Cosas que ayudan en las relaciones destructivas

  • Igual que cuando sufres una gripe necesitas cuidados, también los precisas ahora. Por ejemplo, vuelve tus ojos hacia ti; permanece algún tiempo a solas; disfruta con cosas pequeñas; mira tus fotos más significativas; haz cosas placenteras pensando en ti; escucha tu música preferida; da paseos y mímate. 
  • Detén tu pensamiento cada vez que te des cuenta de que estás pensando en él y en lo último que te hizo. Si sientes ganas de hablar con él, lo mejor es que descargues la adrenalina haciendo otra cosa, como correr, andar o montar en bicicleta. El pensamiento continuará ahí, pero te vas a sentir más calmada porque, por lo menos, estarás haciendo algo. Ir superando el dolor nos da sensación de confianza. 
  • Aléjate, aunque sólo sea unos días, con esa amiga que hace tiempo que no ves, o con alguien que pueda escucharte Quizás no soluciones nada, pero vas a ver la situación con perspectiva, desde lejos, y eso siempre ayuda. 
  • Si te llama, coméntale que necesitas unos días para ti misma. No recurras a la tristeza ni al enfado y repítele de forma calmada tu mensaje.

No puedo acabar con mi relación destructiva 

Mantengo una relación con mi pareja llena de crisis y de chantajes emocionales que, poco a poco, me he ido alejando de los que más me quieren. He intentado romper está historia, pero me resulta imposible. A veces las crisis son el carburante y tenemos encuentros pasionales, pero, al poco tiempo, vuelven a surgir las disputas, la falta de respeto y los celos. No sé qué hacer. Es cierto que le intento agradar, que he renunciado a lo que más me importaba, pero siento que se aleja de mí, que ya no le atraigo tanto, aunque sólo con saber que está cerca, todo mi cuerpo se conmueve. Sé que tengo que cortar esta relación, pero me siento incapaz.‘ P. F., Madrid

Las relaciones tormentosas, a las que tú haces referencia en tu carta, provocan el sufrimiento porque se busca desesperadamente la aceptación del otro, que nos quieran de forma inmediata.
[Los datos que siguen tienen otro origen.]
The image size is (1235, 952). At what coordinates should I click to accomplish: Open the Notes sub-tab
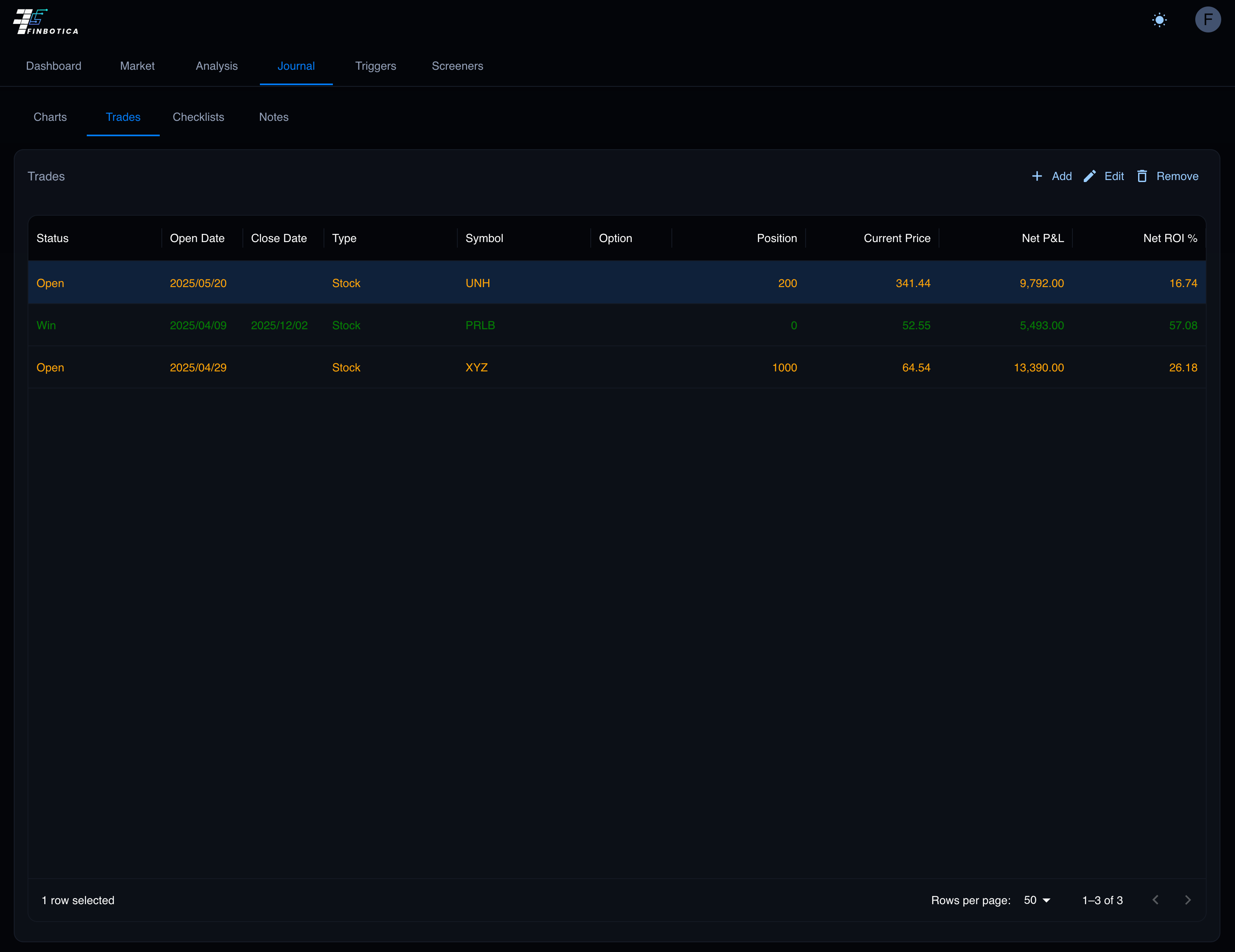[274, 117]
Uno siempre da, mientras que el otro no lo hace. Así, el equilibrio nunca se alcanza, aunque es lo único que se desea. En estas relaciones, la realidad, el día a día, suele estar llena de constantes crisis y encontronazos entre los dos miembros de la pareja. Pero, aún así, parece que estás enamorada. Creo que en tu situación podría encajar muy bien aquella frase que dice: ‘Quiero que me quieran, aunque me quieran mal’.
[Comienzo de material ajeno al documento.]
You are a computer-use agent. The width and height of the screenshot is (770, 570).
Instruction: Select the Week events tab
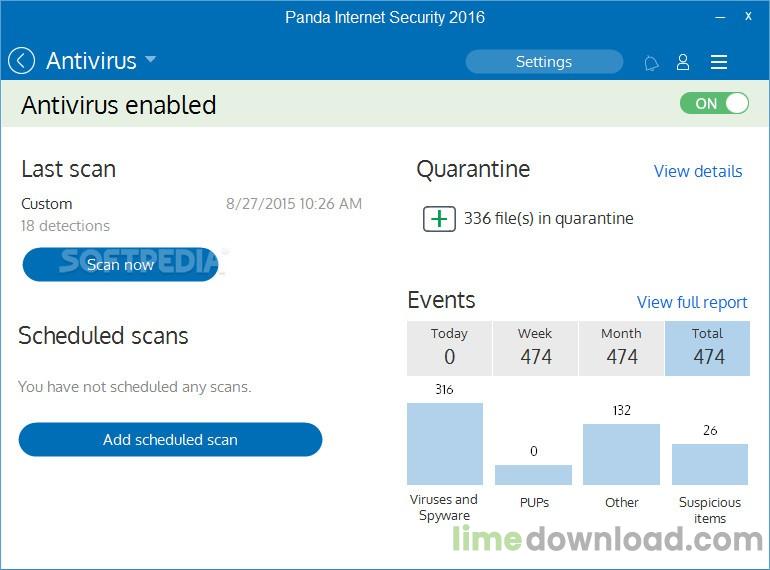pos(535,347)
En las relaciones destructivas como es tu caso, la autoestima está lesionada y te sientes criticada por tu compañero. Pero lo malo es que asumes sus mensajes negativos, que te crean grandes dosis de culpabilidad.

Es como si persiguieses una nota de aprobado y sólo llegases al 4,5. La insatisfacción viene porque siempre hay algo que no has hecho, algo que falta entre vosotros, aunque no sea del todo verdad, y tú acabas culpabilizándote siempre por ello.
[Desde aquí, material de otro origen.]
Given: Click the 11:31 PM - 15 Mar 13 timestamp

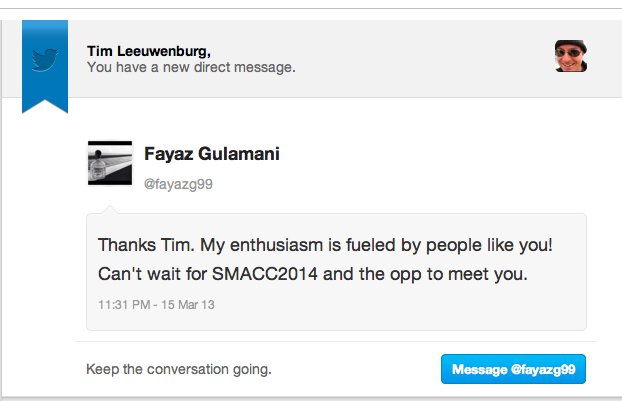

El estado de alerta te acompaña y, al no encontrar la salida adecuada, te encierras en ese sentimiento de impotencia. Por ello, repites una y otra vez los mismos conflictos. Es necesario que analices las situaciones que te atrapan para intentar no caer en ellas.

Es importante reconocer aquello que te daña. Te sientes confundida porque el sexo puede ser apasionado pero también puede ser inexistente. Él parece preocuparse de tu placer, pero a veces actúa como si no existieras.

Nunca sabes lo que va a pasar y los planes cambian según su conveniencia. Además, si le pides explicaciones, se sentirá ofendido. Busca pistas en su comportamiento para remediar esta situación.